:: Text excerpt

On April 13, 2023, the Company and “FiveT IM” entered into an amendment to the 2022 FiveT Loan (see Note 4; Loans), which amended the conversion price of the 2022 FiveT Loan to a fixed price equal to the lower of (a) the mean daily trading volume weighted average price (“VWAP”) of the Company’s common shares on the Nasdaq Stock Market on the 20 trading days preceding the effective date of the FiveT Loan Amendment or (b) 90% of the VWAP on the effective date of the FiveT Loan Amendment. From April 13, 2023 to April 17, 2023, FiveT IM converted the entire 2022 FiveT Loan into an aggregate of 271,051 common shares at an average conversion price of $28.95 per share. As a result, the 2022 FiveT Loan is no longer outstanding and has been terminated. The amendment of the conversion price and the revaluation before conversion resulted in a revaluation loss from derivative financial instruments of $198,770 which was recognized in the six-month period ended June 30, 2023.

 

On December 5, 2022, we entered into a purchase agreement with Lincoln Park Capital Fund, LLC (“LPC” and the “2022 Commitment Purchase Agreement”). Pursuant to the purchase agreement, LPC agreed to subscribe for up to $10.0 million of our common shares over the 24-month term of the purchase agreement. As consideration for LPC’s irrevocable commitment to purchase common shares upon the terms of and subject to satisfaction of the conditions set forth in the 2022 Commitment Purchase Agreement, the Company agreed to issue 2,500 common shares immediately to LPC as commitment shares. In 2023, we issued an aggregate 17,500 common shares for aggregate proceeds of $854,475 and in the first six months of 2024 we issued an aggregate of 555,279 common shares for aggregate proceeds of $984,087 to LPC under the 2022 Commitment Purchase Agreement. The option to issue common shares related to the 2022 Commitment Purchase Agreement was initially recognized as a derivative asset at its fair value of $321,065, representing the price paid to the counterparty for obtaining the right under the purchase agreement. The fair value is subsequently adjusted proportionally for the part of the right consumed, which resulted in a loss on derivative financial instruments of $25,316 recognized in the six-month period ended June 30, 2024.

 

The 2022 Commitment Purchase Agreement effectively replaced the 2020 Commitment Purchase Agreement. Under the 2020 Commitment Purchase Agreement LPC agreed to purchase common shares for up to $10,000,000 over the 30-month term of the Purchase Agreement. Prior to its termination we had issued 325,000 common shares for aggregate proceeds of $4.0 million to LPC under the 2020 Commitment Purchase Agreement.

 

As of June 30, 2024, the fair value of the warrants issued in the January 2018 Registered Offering amounted to zero, which was unchanged from the fair value in the first six months of 2023.

 

Issue of common shares upon exercise of options

 

During the six months ended June 30, 2024, no options were exercised.

::::
:: Data section

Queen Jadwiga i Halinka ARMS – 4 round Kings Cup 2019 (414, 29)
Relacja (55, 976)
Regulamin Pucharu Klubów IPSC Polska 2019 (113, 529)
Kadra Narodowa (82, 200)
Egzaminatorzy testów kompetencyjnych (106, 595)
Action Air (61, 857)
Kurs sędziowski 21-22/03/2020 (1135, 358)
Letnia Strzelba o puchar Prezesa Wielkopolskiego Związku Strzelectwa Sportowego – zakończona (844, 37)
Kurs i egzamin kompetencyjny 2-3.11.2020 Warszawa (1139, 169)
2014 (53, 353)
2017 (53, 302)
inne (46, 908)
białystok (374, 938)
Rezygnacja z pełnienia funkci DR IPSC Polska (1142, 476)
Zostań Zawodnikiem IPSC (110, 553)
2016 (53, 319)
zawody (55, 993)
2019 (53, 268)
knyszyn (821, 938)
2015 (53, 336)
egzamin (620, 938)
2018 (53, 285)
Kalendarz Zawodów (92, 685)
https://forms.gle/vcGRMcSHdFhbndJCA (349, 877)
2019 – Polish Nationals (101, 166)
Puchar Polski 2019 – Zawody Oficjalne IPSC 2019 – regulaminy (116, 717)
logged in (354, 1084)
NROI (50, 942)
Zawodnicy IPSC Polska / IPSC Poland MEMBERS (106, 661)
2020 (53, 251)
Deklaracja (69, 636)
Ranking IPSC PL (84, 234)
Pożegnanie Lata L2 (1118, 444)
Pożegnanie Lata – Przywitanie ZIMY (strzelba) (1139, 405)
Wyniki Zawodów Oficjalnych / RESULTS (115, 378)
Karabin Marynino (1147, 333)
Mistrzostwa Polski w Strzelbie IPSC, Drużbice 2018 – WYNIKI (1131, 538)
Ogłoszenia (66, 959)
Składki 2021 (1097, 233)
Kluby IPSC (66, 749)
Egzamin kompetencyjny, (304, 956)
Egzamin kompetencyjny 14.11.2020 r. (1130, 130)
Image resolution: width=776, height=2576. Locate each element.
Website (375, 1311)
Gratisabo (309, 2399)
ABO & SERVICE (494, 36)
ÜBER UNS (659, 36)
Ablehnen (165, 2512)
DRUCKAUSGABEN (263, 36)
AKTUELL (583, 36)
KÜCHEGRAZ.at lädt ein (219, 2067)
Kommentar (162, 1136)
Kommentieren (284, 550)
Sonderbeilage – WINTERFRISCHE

::::

What you will do – Could you continue the financial-note excerpt on the company's share issuances, picking up after its final sentence? The rows aren't needed for this.

Reply to the exercise –
 

4. Loans

 

On May 1, 2023, the Company entered into the 2023 FiveT Loan agreement , pursuant to which FiveT IM agreed to loan to the Company CHF 2,500,000, which bears interest at the rate of 10% per annum and matures 22 months from May 4, 2023. FiveT IM had the right to convert all or part of the convertible loan, including accrued and unpaid interest, at its option, into common shares, subject to the limitation that FiveT IM own no more than 4.99% of the common shares at any time. The conversion price was fixed at CHF 28.40 per common share (subject to adjustment for share splits or other similar events). Further, FiveT IM received warrants to purchase an aggregate of 81,274 common shares at an exercise price of CHF 30.76 per common share, which may be exercised up to five years.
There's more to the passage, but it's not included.